– » Debout ! s’écrie Claudio, il fait magnifique ! Ciel serein, myriades d’étoiles, vite ! Il fait un froid de canard… »
Une tasse de thé, quelques biscuits. Nous descendons sur la pointe des pieds. Tout le refuge dort dans l’obscurité de cette merveilleuse nuit. Départ ! Top : il est 5 h.
Quel ciel ! L’air est vif. Les étoiles semblent plus claires et plus nombreuses que d’habitude. Si on était chez nous, je dirais qu’il gèle. Le faisceau lumineux de notre lampe de poche cherche le sentier qui part sur la gauche et court à mi-pente sur le flanc enneigé du Monte Paterno. L’herbe crépite sous nos pas et scintille comme si elle était gelée. Les Tre Cime se profilent contre le ciel et les faces nord ont un éclat de vieil argent. La conque s’étale, grandiose et silencieuse dans le mystère de la nuit et cette féerie resplendit, rien que pour nous. Nous sommes bien habillés, je n’ai pas froid, même pas aux mains.
Quelques voitures sont garées près de la Forcella. Pourvu qu’il n’y ait personne dans notre voie ! Je me tapis entre deux gros blocs, à l’abri du vent. J’ôte mes chaussures trop lourdes et, les pieds emmitouflés dans le K-way de Claudio, j’attends, assise en tailleur, seule dans cette nuit magique, qu’il descende à Lavaredo prendre le matériel et mes petites chaussures légères. La lampe de poche descend, puis tourne autour de la voiture. Les portières claquent. L’air est si pur que le moindre bruit résonne comme dans un amphithéâtre.
Quelqu’un monte vers les faces, pourvu qu’il aille autre part que dans notre voie.

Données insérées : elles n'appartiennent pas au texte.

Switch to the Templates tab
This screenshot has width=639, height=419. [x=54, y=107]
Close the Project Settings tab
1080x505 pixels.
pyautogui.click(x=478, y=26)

L’aube commence à pâlir, les étoiles doucement s’estompent. Les premiers rayons du soleil n’effleurent pas encore les sommets, mais la première lueur franchit l’horizon. C’est l’heure ensorceleuse pendant laquelle, imperceptiblement, d’abord la nuit paraît plus sombre et puis brusquement fait place à l’aube qui très rapidement s’installe et envahit tout le ciel avant de descendre sur les sommets et le long des parois. Pendant cette alchimie on pourrait facilement se sublimer, se fondre dans l’air et dans les rochers environnants : je pourrais mourir comblée. Cruelle rançon : chaque fois que j’entrevois l’extrême, en redescendre est plus pénible, le quotidien n’en devient que plus insipide et plus banal.
D’une tente sort quelqu’un qui pousse un sifflement joyeux, vigoureux et décidé ; il passe près de moi sans me voir et va rejoindre son compagnon qui est déjà au pied de la paroi. Il portait une étrange escarpolette et j’en déduis qu’ils partent tous deux dans la Brandler-Hasse, nous sommes sauvés…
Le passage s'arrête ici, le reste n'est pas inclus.